What needs to be done: Restrict the output to the lines below starting at the one that contains "Email Address (243, 1010)" and ending at the one that contains "5,4,3,2,1 on Craft magazine (255, 520)", and restate them word for word, both ends included.

Record excerpts:
──────

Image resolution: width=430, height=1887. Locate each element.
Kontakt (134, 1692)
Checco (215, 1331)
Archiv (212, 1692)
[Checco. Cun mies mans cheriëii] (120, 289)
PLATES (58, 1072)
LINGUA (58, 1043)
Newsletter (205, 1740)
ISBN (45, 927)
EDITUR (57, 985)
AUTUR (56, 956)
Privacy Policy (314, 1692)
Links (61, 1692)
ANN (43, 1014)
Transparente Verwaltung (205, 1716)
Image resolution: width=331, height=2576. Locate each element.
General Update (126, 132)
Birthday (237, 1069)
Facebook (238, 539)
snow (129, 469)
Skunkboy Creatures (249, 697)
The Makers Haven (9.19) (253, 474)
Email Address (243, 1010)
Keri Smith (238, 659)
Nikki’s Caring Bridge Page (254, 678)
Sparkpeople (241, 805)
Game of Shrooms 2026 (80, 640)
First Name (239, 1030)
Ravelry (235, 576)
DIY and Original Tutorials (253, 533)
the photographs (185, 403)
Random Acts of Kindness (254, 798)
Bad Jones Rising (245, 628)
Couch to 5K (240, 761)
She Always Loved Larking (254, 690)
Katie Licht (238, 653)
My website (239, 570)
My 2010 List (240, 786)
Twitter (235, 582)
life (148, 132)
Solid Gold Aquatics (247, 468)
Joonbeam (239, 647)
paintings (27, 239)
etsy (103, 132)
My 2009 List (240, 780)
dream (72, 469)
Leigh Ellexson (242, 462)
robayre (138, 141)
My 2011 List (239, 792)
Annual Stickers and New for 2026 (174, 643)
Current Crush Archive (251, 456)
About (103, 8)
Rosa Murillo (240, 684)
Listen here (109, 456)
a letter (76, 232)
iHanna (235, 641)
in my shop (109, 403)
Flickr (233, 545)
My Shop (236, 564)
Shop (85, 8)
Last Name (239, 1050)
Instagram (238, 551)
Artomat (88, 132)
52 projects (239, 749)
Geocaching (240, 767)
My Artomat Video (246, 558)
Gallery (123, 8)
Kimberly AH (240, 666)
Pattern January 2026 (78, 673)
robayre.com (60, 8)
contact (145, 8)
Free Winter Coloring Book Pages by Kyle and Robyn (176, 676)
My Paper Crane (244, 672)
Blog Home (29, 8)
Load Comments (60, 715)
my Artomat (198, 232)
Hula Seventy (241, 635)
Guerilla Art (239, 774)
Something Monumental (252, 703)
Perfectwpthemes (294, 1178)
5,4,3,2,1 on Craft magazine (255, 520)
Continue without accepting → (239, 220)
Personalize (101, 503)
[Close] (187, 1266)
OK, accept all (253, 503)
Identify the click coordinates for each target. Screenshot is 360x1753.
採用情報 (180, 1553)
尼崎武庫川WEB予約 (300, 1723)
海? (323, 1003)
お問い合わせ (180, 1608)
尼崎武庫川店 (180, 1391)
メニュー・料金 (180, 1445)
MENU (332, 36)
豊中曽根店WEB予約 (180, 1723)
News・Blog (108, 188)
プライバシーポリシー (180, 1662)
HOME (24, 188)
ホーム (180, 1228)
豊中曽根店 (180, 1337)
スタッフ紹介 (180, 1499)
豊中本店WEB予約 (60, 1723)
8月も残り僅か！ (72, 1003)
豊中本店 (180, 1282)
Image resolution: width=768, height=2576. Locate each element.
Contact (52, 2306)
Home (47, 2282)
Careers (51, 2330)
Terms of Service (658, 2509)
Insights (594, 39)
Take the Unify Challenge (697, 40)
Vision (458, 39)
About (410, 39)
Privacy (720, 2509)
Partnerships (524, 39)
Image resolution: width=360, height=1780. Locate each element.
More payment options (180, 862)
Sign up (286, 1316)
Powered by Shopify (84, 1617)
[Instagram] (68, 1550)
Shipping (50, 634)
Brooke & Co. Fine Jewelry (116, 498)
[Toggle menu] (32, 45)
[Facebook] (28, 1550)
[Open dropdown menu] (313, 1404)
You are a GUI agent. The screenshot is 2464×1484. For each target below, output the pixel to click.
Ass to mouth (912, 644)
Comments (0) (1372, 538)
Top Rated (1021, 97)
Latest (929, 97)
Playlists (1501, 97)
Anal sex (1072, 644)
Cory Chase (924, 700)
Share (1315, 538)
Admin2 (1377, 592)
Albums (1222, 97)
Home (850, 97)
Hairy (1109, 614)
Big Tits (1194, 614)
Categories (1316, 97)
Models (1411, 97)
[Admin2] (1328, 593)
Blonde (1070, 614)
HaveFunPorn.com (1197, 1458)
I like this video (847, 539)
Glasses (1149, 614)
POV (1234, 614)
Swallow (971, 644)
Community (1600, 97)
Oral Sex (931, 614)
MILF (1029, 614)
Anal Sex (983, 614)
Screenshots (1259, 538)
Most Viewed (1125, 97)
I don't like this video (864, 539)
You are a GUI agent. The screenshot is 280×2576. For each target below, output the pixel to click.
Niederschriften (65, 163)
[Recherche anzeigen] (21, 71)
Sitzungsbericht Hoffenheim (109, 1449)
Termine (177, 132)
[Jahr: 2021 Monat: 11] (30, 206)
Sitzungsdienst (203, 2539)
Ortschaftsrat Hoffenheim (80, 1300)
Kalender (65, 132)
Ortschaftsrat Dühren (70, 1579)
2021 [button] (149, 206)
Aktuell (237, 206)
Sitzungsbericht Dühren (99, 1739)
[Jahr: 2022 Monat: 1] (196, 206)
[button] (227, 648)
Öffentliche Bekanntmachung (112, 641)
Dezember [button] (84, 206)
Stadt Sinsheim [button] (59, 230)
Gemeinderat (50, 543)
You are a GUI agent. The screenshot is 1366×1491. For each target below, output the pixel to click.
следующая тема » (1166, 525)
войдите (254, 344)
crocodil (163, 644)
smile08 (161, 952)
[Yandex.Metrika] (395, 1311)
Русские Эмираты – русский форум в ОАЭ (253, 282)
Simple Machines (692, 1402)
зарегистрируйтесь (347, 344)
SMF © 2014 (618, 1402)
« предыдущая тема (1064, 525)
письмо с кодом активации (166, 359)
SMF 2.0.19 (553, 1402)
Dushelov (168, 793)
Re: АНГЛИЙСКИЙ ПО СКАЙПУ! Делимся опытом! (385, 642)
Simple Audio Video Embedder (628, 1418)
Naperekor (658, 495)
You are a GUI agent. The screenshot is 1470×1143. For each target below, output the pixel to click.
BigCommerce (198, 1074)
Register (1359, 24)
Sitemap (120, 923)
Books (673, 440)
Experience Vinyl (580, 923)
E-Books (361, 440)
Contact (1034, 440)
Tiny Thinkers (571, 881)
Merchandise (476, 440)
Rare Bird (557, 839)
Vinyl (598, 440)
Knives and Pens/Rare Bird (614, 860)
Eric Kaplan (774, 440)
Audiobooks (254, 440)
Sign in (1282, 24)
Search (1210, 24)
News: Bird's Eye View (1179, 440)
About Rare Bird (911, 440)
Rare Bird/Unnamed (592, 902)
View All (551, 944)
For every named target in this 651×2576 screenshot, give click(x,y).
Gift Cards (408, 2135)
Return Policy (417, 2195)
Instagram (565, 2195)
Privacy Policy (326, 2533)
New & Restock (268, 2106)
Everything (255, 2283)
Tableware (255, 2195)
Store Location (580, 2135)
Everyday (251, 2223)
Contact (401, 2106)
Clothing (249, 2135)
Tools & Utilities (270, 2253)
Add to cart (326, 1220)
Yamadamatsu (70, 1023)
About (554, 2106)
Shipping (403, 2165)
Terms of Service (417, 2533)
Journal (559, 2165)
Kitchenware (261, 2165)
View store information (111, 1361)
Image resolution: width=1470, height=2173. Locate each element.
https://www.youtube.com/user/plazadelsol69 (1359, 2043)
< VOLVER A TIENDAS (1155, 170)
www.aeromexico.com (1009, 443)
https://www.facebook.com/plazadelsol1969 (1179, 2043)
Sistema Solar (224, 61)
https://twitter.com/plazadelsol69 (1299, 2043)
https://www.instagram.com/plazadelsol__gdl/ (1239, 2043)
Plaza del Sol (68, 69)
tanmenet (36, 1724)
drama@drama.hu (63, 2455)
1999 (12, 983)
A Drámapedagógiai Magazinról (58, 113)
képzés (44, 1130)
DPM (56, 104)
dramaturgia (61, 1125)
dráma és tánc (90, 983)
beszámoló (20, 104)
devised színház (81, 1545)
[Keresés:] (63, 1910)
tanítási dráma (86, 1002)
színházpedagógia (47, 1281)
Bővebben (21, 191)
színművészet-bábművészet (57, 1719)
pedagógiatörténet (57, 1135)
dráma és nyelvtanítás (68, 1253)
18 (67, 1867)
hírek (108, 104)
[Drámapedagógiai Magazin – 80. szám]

──────

Your solution:
Email Address (243, 1010)
Keri Smith (238, 659)
Nikki’s Caring Bridge Page (254, 678)
Sparkpeople (241, 805)
Game of Shrooms 2026 (80, 640)
First Name (239, 1030)
Ravelry (235, 576)
DIY and Original Tutorials (253, 533)
the photographs (185, 403)
Random Acts of Kindness (254, 798)
Bad Jones Rising (245, 628)
Couch to 5K (240, 761)
She Always Loved Larking (254, 690)
Katie Licht (238, 653)
My website (239, 570)
My 2010 List (240, 786)
Twitter (235, 582)
life (148, 132)
Solid Gold Aquatics (247, 468)
Joonbeam (239, 647)
paintings (27, 239)
etsy (103, 132)
My 2009 List (240, 780)
dream (72, 469)
Leigh Ellexson (242, 462)
robayre (138, 141)
My 2011 List (239, 792)
Annual Stickers and New for 2026 (174, 643)
Current Crush Archive (251, 456)
About (103, 8)
Rosa Murillo (240, 684)
Listen here (109, 456)
a letter (76, 232)
iHanna (235, 641)
in my shop (109, 403)
Flickr (233, 545)
My Shop (236, 564)
Shop (85, 8)
Last Name (239, 1050)
Instagram (238, 551)
Artomat (88, 132)
52 projects (239, 749)
Geocaching (240, 767)
My Artomat Video (246, 558)
Gallery (123, 8)
Kimberly AH (240, 666)
Pattern January 2026 (78, 673)
robayre.com (60, 8)
contact (145, 8)
Free Winter Coloring Book Pages by Kyle and Robyn (176, 676)
My Paper Crane (244, 672)
Blog Home (29, 8)
Load Comments (60, 715)
my Artomat (198, 232)
Hula Seventy (241, 635)
Guerilla Art (239, 774)
Something Monumental (252, 703)
Perfectwpthemes (294, 1178)
5,4,3,2,1 on Craft magazine (255, 520)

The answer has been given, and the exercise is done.